WORK TO BE COMPLETED — Copy the listing from its first line up to and including the line that contains "The height and width of the screenshot is (477, 1210).", keeping every character unchanged.

EXCERPTED DATA —
***
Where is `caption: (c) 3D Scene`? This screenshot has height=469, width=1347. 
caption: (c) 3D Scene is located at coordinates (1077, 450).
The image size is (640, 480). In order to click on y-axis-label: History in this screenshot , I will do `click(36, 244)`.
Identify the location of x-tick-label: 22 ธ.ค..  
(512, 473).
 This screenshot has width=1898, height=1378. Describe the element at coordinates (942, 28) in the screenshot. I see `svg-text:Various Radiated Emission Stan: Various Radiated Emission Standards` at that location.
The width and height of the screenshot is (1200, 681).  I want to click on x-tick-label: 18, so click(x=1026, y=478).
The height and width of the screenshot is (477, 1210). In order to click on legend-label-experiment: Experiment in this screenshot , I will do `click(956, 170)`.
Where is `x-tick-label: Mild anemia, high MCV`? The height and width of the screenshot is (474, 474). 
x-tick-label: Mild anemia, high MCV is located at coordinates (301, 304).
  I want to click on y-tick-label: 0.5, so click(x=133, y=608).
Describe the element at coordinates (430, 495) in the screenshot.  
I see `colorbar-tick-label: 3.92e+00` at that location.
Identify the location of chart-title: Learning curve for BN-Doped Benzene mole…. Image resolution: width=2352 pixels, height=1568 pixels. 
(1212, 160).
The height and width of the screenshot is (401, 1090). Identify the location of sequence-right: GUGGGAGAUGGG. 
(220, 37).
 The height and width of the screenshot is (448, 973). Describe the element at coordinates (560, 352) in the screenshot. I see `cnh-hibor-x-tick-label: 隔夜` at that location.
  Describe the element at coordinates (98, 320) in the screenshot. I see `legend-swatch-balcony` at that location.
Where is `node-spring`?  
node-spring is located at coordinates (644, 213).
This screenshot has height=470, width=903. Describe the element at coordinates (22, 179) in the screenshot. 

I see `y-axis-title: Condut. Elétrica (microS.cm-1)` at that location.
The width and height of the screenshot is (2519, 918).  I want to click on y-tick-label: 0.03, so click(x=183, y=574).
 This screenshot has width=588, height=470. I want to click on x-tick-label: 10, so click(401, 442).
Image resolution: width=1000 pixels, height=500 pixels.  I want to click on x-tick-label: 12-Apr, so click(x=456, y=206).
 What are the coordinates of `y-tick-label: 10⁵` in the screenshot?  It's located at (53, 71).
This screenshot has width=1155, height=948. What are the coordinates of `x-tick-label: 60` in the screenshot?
***
RESULT OF THIS EXERCISE —
Where is `caption: (c) 3D Scene`? This screenshot has height=469, width=1347. 
caption: (c) 3D Scene is located at coordinates (1077, 450).
The image size is (640, 480). In order to click on y-axis-label: History in this screenshot , I will do `click(36, 244)`.
Identify the location of x-tick-label: 22 ธ.ค..  
(512, 473).
 This screenshot has width=1898, height=1378. Describe the element at coordinates (942, 28) in the screenshot. I see `svg-text:Various Radiated Emission Stan: Various Radiated Emission Standards` at that location.
The width and height of the screenshot is (1200, 681).  I want to click on x-tick-label: 18, so click(x=1026, y=478).
The height and width of the screenshot is (477, 1210). In order to click on legend-label-experiment: Experiment in this screenshot , I will do `click(956, 170)`.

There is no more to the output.